Сержант выбежал за дверь. К счастью, к гостинице уже пробилась подмога: еще пять солдат и два милиционера. Совместными усилиями они кое-как разогнали людей и расчистили проход для бригады санитаров.
Краснобая унесли. Но до самого утра и весь следующий день в Оккервиле только и разговоров было, что о ночном происшествии. Все терялись в догадках, что могло случиться с торговцем из метро. Новость быстро передали на обе соседние станции, так что как только Соня Бойцова проснулась, Лена и Дима наперебой принялись рассказывать ей о странной и страшной истории, случившейся с ее приятелем.
— Да не болтай ты, — шикнула Лена на Самохвалова, когда тот сказал, что Антона нашли окровавленного с ног до головы, — я с Денисом говорила по телефону. У него только лицо было разбито.
— А слуги его всю ночь брагу пили, вот и не видели ничего, — добавил Дима. И снова получил от Лены подзатыльник.
— Ты откуда вообще это взял? Что за бред?! У нас брагу наливают в общие кружки и сразу требуют сдать в мойку. Все проще — они к девушкам знакомым ходили. Там и заночевали.
— Пусть так. А я вот еще что слышал: он выглядел так, будто что-то ужасное увидел! — не сдавался Дима.
— А вот это правда, — кивнула Лена, — только совершенно не понятно, что его так напугало… Охранники говорят, что ночью на Ладожскую никто не входил. И посторонних там нет, все свои. Загадка.
Соня внимательно слушала. Она была мрачна и подавлена.
«Кажется, я догадываюсь, что с ним случилось», — думала девушка.
Бойцова помчалась в госпиталь, но к больному ее не пустили.
— Нельзя беспокоить. Тяжелейшее нервное потрясение, — отрезала Екатерина Андреевна и захлопнула перед Соней дверь.

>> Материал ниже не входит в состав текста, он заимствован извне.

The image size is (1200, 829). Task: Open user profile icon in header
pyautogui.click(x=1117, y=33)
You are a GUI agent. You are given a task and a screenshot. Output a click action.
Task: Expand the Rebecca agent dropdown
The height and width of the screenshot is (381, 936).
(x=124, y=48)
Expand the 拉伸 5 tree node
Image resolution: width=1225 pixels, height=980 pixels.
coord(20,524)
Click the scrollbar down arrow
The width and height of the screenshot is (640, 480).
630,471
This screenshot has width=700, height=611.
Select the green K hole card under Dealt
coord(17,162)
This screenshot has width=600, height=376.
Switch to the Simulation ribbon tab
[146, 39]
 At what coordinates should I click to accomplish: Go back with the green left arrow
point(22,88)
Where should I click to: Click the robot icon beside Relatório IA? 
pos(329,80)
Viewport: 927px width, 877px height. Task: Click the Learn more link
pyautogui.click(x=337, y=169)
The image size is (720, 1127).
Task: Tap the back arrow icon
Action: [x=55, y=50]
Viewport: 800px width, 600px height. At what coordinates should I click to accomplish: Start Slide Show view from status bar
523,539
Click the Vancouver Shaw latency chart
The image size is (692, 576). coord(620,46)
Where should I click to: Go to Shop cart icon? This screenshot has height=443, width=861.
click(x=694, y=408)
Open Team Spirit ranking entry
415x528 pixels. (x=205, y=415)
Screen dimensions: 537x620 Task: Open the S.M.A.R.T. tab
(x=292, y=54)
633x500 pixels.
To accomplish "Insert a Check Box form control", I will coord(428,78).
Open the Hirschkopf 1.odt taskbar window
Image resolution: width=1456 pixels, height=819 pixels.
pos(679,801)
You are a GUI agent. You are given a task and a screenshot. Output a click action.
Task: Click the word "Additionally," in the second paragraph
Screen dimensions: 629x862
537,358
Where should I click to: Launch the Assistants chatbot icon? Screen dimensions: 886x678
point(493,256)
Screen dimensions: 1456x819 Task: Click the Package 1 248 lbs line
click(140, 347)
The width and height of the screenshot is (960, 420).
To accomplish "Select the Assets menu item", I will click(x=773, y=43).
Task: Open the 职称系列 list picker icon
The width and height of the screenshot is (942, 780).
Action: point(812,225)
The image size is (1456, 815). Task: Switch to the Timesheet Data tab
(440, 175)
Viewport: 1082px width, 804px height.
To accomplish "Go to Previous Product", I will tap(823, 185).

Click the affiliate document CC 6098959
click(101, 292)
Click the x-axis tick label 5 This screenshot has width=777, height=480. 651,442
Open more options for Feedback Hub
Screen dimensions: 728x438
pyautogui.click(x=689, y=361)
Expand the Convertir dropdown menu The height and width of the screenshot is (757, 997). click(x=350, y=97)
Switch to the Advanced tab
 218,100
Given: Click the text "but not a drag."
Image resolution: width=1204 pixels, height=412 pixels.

Бойцова ушла. Но уже полчаса спустя вместо нее в больницу пришла Лена. Ей удалось узнать мало нового. Прямых доказательств нападения на Антона кого-то постороннего не нашли. Разбить нос и лоб он вполне мог и сам, ударившись во время падения. Оставалось неясным лишь одно: что могло так напугать гостя.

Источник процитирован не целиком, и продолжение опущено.